## What to do
Return exactly the lines of the entries that start at the line containing "Viewport: 450px width, 337px" and continue to the last line. Omit the pictures.

## Stored data entries
• • • •

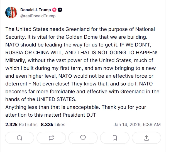The width and height of the screenshot is (171, 152).
Task: View the 2.32k ReTruths list
Action: (21, 124)
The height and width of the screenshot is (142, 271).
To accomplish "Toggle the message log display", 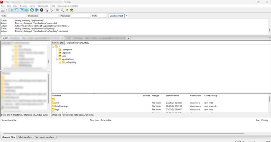I will 12,10.
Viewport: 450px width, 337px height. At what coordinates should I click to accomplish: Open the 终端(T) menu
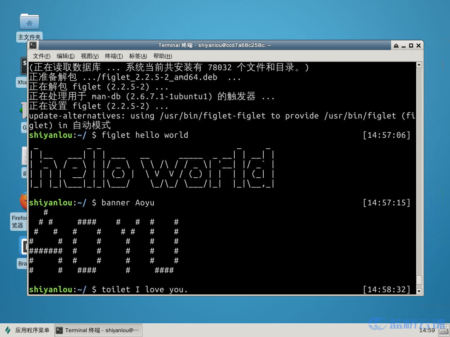(114, 56)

• • • •

## Task result
Viewport: 450px width, 337px height. At what coordinates should I click to accomplish: Open the 终端(T) menu
(114, 56)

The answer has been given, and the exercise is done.